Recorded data
○ ○ ○ ○ ○

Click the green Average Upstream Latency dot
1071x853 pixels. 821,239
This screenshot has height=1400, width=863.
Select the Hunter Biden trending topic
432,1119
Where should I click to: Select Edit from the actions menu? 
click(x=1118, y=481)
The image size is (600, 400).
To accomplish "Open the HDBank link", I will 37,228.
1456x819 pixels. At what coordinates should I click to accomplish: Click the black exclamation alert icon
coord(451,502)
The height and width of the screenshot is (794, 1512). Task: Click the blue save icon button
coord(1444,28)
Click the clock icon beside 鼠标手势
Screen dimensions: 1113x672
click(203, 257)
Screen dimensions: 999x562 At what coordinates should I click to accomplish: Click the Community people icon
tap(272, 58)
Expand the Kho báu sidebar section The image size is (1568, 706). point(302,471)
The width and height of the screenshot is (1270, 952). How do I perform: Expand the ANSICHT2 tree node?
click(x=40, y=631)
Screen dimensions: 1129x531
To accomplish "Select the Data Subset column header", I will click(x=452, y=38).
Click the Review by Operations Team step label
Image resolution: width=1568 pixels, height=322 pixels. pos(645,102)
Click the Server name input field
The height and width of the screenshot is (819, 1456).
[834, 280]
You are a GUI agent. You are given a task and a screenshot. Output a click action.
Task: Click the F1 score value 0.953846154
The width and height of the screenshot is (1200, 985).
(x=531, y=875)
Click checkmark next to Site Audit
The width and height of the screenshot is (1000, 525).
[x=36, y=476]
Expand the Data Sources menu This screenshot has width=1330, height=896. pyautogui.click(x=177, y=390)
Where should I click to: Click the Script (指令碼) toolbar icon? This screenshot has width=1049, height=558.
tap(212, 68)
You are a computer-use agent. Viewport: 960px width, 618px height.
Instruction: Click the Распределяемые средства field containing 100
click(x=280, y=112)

○ ○ ○ ○ ○

◆ **EXERCISE DIRECTIONS**
Pull out every line in the data above that has the word "size".

◆ **RESPONSE TO THE EXERCISE**
The image size is (600, 400).
Expand the Kho báu sidebar section The image size is (1568, 706). point(302,471)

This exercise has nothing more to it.